_Data entries_
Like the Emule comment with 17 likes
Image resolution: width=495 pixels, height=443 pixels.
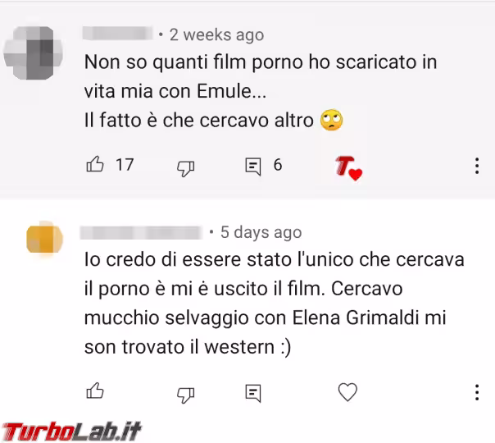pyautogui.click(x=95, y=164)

* * *

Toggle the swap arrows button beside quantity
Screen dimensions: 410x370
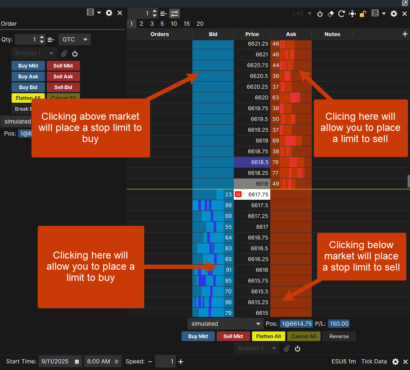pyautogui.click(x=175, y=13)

---

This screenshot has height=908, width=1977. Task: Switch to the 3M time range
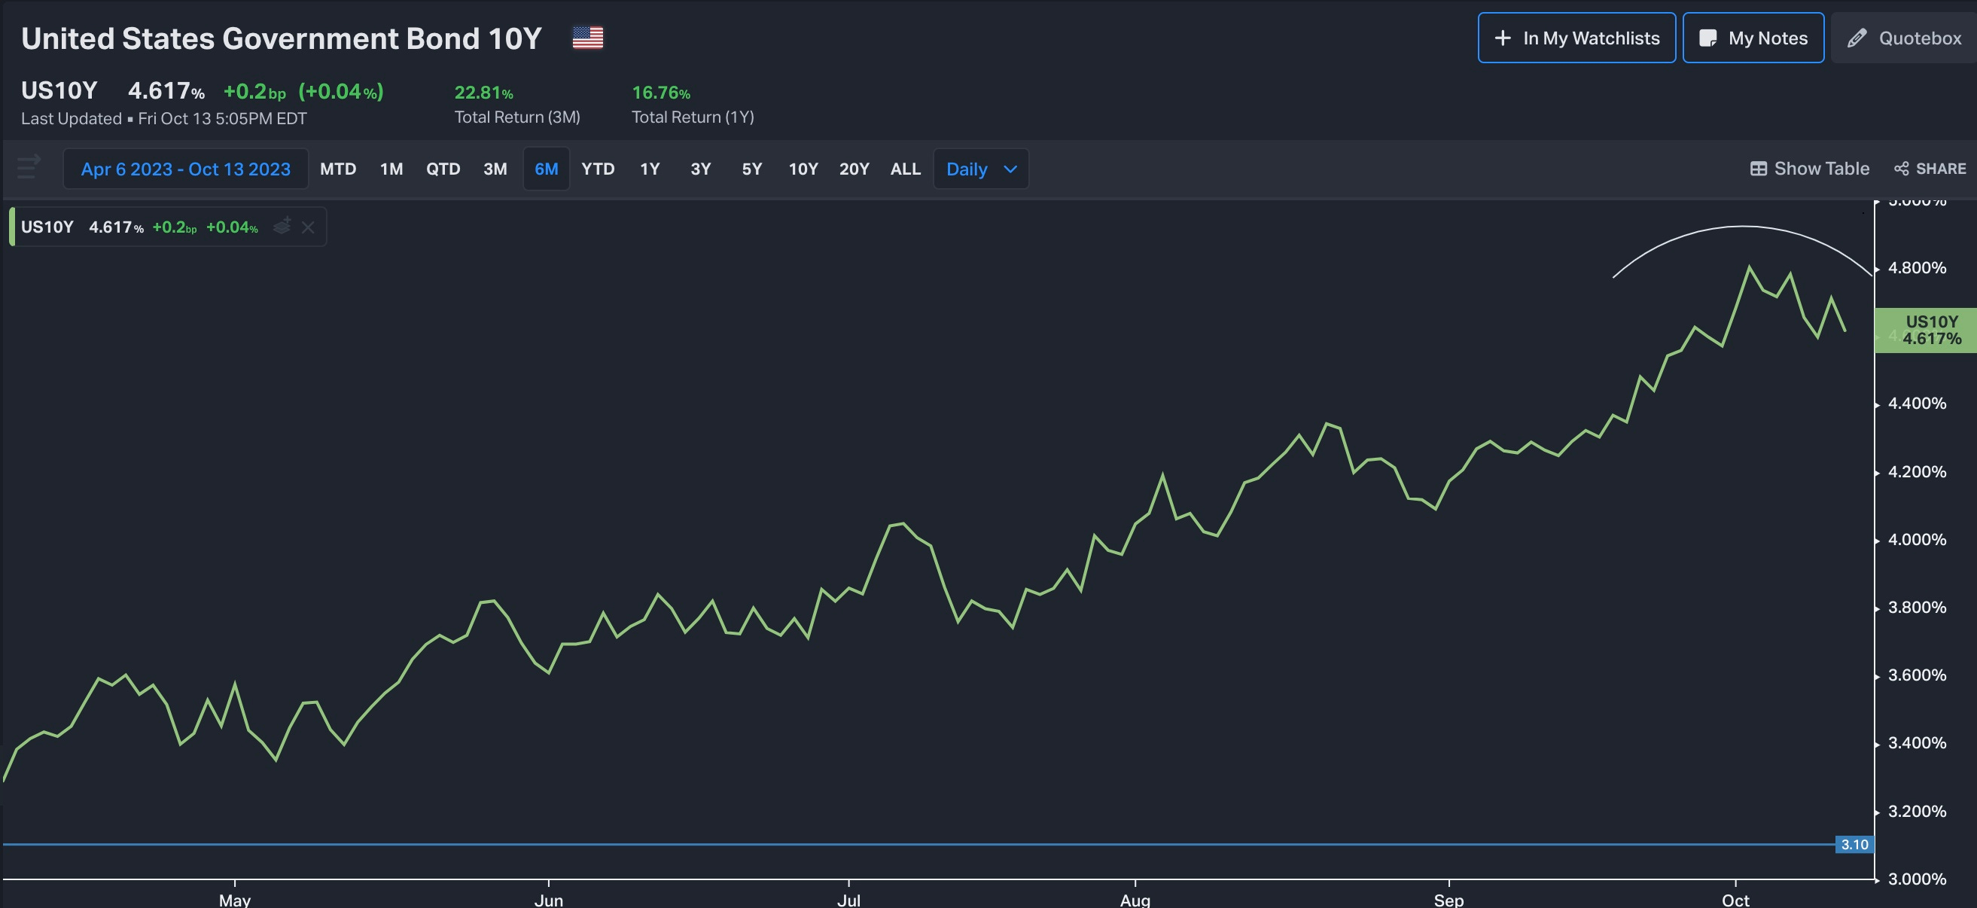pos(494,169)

_Exercise_
Please echo the entries starting with the line containing "Like the Emule comment with 17 likes" and continuing through the line containing "pyautogui.click(x=95, y=164)", leaving the pictures out of your answer.

_Task solution_
Like the Emule comment with 17 likes
Image resolution: width=495 pixels, height=443 pixels.
pyautogui.click(x=95, y=164)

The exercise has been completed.